▶ **Work required**: Write down exactly the lines of the records below, beginning with the first and ending with the line that includes "For every named target in this 340×2576".
START Dataset entries
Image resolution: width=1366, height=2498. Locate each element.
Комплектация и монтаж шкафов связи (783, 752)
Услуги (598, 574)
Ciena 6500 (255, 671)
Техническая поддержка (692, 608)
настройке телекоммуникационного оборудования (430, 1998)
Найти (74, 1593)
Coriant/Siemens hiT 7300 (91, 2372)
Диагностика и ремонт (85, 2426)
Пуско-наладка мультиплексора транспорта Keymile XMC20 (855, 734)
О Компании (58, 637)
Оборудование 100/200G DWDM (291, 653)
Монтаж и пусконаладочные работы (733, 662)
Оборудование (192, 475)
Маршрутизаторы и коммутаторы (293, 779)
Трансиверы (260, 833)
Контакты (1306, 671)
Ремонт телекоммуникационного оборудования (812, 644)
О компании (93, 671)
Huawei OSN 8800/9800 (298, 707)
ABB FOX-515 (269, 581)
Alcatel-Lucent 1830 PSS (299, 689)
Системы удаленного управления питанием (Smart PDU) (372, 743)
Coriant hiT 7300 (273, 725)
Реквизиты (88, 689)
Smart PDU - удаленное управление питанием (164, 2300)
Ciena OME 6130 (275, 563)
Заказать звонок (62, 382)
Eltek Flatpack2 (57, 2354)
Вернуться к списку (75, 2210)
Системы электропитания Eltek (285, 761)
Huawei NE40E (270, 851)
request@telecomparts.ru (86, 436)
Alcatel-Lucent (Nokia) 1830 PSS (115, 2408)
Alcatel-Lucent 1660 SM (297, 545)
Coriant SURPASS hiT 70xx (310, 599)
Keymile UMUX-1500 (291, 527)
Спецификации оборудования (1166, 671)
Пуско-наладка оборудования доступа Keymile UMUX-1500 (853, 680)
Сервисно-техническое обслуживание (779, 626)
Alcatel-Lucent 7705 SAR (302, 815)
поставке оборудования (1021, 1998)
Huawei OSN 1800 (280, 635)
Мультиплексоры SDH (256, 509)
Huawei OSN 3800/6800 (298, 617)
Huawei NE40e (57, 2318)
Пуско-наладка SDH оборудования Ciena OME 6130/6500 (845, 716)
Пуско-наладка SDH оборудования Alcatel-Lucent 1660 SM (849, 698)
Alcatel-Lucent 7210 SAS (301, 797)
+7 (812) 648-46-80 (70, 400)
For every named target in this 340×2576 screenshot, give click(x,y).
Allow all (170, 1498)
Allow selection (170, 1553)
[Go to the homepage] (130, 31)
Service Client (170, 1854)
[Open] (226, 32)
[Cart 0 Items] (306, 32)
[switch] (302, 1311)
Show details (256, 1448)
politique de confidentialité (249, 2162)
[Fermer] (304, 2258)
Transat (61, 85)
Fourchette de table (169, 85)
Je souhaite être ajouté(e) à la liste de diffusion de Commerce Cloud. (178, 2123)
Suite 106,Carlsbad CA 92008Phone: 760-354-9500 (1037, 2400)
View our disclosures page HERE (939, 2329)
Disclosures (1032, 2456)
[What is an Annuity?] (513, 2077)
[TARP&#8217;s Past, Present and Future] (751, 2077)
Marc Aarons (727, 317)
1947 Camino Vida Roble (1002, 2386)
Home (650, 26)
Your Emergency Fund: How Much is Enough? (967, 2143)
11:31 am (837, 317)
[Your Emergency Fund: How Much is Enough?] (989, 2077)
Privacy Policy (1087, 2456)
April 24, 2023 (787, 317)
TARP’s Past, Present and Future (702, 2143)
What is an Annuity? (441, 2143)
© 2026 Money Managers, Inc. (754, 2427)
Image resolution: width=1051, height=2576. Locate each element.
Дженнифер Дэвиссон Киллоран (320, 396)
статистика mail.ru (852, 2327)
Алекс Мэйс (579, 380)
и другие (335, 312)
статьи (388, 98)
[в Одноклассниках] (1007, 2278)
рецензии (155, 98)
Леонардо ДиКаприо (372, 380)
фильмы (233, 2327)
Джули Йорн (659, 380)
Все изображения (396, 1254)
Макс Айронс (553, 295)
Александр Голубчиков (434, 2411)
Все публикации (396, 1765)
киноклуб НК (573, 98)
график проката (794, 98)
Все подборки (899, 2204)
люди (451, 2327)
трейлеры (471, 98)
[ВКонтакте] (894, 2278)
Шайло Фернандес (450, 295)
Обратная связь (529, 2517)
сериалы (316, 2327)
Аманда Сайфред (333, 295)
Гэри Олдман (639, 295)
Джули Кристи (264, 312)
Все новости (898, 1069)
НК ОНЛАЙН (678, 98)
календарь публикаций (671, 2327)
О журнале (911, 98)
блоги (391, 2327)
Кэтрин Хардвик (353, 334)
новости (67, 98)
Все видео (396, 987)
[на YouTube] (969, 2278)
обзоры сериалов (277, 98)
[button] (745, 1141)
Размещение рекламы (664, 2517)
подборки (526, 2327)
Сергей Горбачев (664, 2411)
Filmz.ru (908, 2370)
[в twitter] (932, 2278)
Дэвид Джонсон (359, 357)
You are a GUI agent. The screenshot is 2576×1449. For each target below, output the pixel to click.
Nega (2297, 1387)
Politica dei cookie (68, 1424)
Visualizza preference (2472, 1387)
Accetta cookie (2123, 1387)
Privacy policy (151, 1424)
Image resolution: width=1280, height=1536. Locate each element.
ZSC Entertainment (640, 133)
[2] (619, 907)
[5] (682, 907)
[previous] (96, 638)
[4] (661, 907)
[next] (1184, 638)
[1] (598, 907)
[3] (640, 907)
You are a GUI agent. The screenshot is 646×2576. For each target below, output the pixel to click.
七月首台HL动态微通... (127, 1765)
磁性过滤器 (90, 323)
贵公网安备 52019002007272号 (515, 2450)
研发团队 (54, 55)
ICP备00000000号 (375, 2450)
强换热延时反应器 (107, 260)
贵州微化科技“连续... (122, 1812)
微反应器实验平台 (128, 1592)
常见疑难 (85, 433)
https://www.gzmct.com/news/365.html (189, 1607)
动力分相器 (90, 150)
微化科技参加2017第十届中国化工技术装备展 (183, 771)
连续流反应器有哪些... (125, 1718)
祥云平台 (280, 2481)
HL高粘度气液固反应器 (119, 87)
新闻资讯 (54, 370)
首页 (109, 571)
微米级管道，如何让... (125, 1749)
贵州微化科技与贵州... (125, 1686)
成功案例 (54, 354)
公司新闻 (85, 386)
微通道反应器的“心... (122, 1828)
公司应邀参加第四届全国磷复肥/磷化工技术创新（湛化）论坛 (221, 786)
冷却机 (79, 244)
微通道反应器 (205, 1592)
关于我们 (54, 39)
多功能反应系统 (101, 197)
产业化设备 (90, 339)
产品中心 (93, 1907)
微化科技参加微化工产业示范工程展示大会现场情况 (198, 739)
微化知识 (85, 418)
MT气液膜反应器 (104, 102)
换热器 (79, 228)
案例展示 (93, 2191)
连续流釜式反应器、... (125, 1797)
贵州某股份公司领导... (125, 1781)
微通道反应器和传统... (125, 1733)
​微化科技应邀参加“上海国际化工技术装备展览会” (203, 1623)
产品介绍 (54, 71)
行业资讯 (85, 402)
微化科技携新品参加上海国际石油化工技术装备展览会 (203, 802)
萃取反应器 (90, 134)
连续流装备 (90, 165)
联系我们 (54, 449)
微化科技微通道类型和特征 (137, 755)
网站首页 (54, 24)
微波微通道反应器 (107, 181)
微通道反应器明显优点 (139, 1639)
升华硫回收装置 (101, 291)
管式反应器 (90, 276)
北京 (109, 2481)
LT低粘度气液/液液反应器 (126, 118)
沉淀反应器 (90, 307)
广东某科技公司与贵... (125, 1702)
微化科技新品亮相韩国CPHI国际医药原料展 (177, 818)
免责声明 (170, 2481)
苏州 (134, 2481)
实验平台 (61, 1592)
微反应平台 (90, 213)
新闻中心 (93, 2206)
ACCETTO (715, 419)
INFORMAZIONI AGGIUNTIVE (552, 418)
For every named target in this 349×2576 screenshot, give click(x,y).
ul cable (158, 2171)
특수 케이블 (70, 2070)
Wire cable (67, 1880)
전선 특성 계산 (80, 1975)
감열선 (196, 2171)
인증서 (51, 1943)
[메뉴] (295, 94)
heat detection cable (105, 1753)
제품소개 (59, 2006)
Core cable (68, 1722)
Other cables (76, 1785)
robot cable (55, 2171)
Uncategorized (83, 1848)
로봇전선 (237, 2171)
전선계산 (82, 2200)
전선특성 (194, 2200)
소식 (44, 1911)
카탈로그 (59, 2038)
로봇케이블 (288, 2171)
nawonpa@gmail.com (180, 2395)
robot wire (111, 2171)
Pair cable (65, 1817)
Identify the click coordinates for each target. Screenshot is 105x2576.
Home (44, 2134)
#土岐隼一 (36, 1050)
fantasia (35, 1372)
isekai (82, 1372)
END Dataset entries
▶ **Solution below**:
Image resolution: width=1366, height=2498. Locate each element.
Комплектация и монтаж шкафов связи (783, 752)
Услуги (598, 574)
Ciena 6500 (255, 671)
Техническая поддержка (692, 608)
настройке телекоммуникационного оборудования (430, 1998)
Найти (74, 1593)
Coriant/Siemens hiT 7300 (91, 2372)
Диагностика и ремонт (85, 2426)
Пуско-наладка мультиплексора транспорта Keymile XMC20 (855, 734)
О Компании (58, 637)
Оборудование 100/200G DWDM (291, 653)
Монтаж и пусконаладочные работы (733, 662)
Оборудование (192, 475)
Маршрутизаторы и коммутаторы (293, 779)
Трансиверы (260, 833)
Контакты (1306, 671)
Ремонт телекоммуникационного оборудования (812, 644)
О компании (93, 671)
Huawei OSN 8800/9800 (298, 707)
ABB FOX-515 (269, 581)
Alcatel-Lucent 1830 PSS (299, 689)
Системы удаленного управления питанием (Smart PDU) (372, 743)
Coriant hiT 7300 (273, 725)
Реквизиты (88, 689)
Smart PDU - удаленное управление питанием (164, 2300)
Ciena OME 6130 (275, 563)
Заказать звонок (62, 382)
Eltek Flatpack2 (57, 2354)
Вернуться к списку (75, 2210)
Системы электропитания Eltek (285, 761)
Huawei NE40E (270, 851)
request@telecomparts.ru (86, 436)
Alcatel-Lucent (Nokia) 1830 PSS (115, 2408)
Alcatel-Lucent 1660 SM (297, 545)
Coriant SURPASS hiT 70xx (310, 599)
Keymile UMUX-1500 (291, 527)
Спецификации оборудования (1166, 671)
Пуско-наладка оборудования доступа Keymile UMUX-1500 (853, 680)
Сервисно-техническое обслуживание (779, 626)
Alcatel-Lucent 7705 SAR (302, 815)
поставке оборудования (1021, 1998)
Huawei OSN 1800 (280, 635)
Мультиплексоры SDH (256, 509)
Huawei OSN 3800/6800 (298, 617)
Huawei NE40e (57, 2318)
Пуско-наладка SDH оборудования Ciena OME 6130/6500 (845, 716)
Пуско-наладка SDH оборудования Alcatel-Lucent 1660 SM (849, 698)
Alcatel-Lucent 7210 SAS (301, 797)
+7 (812) 648-46-80 (70, 400)
For every named target in this 340×2576 screenshot, give click(x,y).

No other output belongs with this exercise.